Great start..I find that these simple phrases simply don't come to mind in a timely fashion. But I will keep trying....

----------


## stbartshopper

Ou est le salle de bain? is one we always have with us.

----------


## pascaleschmidt

Oh la la is used a lot especially in the south of france.... Ou sont les toilettes? nice to know that one...

----------


## GMP62

Great reference, Andy...thanks for sharing.

----------


## elgreaux

la salle de bain is for taking a bath...

----------


## cassidain

> la salle de bain is for taking a bath...



moi, je préfère prendre une douche à la villa.  :cool:

----------


## elgreaux

> moi, je préfère prendre une douche à la villa.



Oui, il y a très peu de baignoires à St Barth.. pas assez d'eau...

----------


## KevinS

Many years ago I was hanging out on St Pierre ( http://www.st-pierre-et-miquelon.com/en/ ) at the same time as a University of Toronto French Immersion class was on the tiny island.  There were a few students looking for the salle de bain, who were gently educated that they were really looking for la toilette.  
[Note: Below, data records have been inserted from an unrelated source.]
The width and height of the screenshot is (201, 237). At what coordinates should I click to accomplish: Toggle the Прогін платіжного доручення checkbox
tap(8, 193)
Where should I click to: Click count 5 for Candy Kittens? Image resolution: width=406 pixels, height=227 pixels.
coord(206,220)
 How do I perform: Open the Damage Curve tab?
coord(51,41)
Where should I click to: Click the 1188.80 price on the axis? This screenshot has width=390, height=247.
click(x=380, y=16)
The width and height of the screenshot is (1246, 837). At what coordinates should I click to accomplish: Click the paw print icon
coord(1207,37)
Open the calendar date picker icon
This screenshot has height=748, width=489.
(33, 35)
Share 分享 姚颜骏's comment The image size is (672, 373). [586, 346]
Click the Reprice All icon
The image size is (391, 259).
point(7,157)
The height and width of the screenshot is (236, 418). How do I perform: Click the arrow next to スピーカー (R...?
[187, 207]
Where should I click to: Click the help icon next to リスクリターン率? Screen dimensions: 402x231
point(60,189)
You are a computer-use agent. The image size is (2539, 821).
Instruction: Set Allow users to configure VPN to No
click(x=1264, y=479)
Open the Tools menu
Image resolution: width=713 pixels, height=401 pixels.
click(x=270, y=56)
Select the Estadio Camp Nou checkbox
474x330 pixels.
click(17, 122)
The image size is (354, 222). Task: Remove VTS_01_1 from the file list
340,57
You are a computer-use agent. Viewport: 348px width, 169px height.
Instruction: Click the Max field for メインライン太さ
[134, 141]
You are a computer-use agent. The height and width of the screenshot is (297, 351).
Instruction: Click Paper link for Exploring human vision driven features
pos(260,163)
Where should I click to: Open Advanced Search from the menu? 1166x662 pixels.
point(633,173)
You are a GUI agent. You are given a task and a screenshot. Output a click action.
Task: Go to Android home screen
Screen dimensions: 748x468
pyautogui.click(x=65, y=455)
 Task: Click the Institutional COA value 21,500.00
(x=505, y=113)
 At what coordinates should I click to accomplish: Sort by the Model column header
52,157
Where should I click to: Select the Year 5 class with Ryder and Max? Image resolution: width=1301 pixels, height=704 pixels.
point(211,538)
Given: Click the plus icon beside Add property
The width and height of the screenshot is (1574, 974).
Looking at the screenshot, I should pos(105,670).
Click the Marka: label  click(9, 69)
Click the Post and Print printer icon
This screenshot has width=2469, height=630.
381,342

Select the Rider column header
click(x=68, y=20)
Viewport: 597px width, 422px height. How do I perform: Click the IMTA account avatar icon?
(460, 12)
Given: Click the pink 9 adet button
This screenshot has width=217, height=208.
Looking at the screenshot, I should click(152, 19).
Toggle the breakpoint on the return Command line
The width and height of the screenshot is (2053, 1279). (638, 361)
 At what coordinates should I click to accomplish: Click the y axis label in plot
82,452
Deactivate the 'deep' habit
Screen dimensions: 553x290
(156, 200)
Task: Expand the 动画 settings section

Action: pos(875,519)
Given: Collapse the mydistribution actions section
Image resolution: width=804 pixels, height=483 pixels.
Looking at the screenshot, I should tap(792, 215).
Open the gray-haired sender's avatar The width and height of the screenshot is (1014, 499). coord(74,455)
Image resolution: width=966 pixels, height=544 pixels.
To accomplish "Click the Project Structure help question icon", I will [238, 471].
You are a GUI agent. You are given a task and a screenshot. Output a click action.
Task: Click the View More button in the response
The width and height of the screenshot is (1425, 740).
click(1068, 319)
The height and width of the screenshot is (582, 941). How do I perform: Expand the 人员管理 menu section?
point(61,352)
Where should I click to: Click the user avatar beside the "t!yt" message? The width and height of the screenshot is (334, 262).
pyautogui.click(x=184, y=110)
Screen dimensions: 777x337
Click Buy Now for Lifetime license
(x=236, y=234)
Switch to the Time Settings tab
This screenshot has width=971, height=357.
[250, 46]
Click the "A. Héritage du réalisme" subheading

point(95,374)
Me, I can still taste the worldclass Cocquilles St Jacques that I had on St Pierre.  One night I even went for (early) First Dinner, and then again for (late) Second Dinner.  The scallops only got better the second time around.  Seafood in a fishing port - gotta be good!  Hmm, I do something similar with Mahi on St Barth, LOL.

The students from UoT were much more socially acceptable than the passengers, who I found years later, coming off of the Cats from SXM and calling out "Ou est la bibliothèque".

----------


## cassidain

> Oui, il y a très peu de baignoires à St Barth.. pas assez d'eau...



surtout pas aux restaurants  :cool:

----------


## cassidain

à propos, dit-on toujours "les vécés" (les WC) ? ou est-il une expression démodée ?

----------


## pascaleschmidt

> surtout pas aux restaurants



Ou les chiotes puent parfois.... :tongue:

----------


## pascaleschmidt

> à propos, dit-on toujours "les vécés" (les WC) ? ou est-il une expression démodée ?



Tu dis VC ou toilettes ou chiotes...(chiotes is a bit vulgar....)

----------


## stbartshopper

Thank you for the correction- now we will say- Ou est la toilette? instead of salle de bain.

----------